Passage provided »
------------------------------
# Writing Mentoring



## ResolutionBlaze (Nov 24, 2017)

I wanna work on something and finally get a story done.  To do this I could use some help from someone willing to give advice on how I can proceed with my story and be there if I have questions or recommendations on how to advance my characters through the plot.


----------



## -..Legacy..- (Nov 24, 2017)

Do you have all the basics?

Characters with full descriptive personalities?

Environments, to include details. 

Plot, to include how the story is introduced, is it 1st or 3rd person?  what is the "problem" and "solution" that drives the characters?

It really depends on how you want to tell the story.


----------



## Arko90 (Nov 24, 2017)

As my dear Sergal said, on a paper create a octopus diagrams (Technician language yes but you can see what I mean) and at middle create a bubble with your charactert's name and create other bubble linked to him to describe your character, this wil permit you to brainstorm all of yours ideas


----------



## -..Legacy..- (Nov 24, 2017)
------------------------------
Material provided »
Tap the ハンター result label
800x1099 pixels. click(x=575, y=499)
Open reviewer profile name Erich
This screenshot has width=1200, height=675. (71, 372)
------------------------------
Work request »
Answer these from the writing mentoring thread above.
(a) What does ResolutionBlaze want to finally get done?
(b) Which two points of view does -..Legacy..- ask about?
(c) According to Arko90, what goes in the bubble at the middle of the diagram?

Solution for this exercise »
(a) A story.
(b) 1st or 3rd person.
(c) The character's name.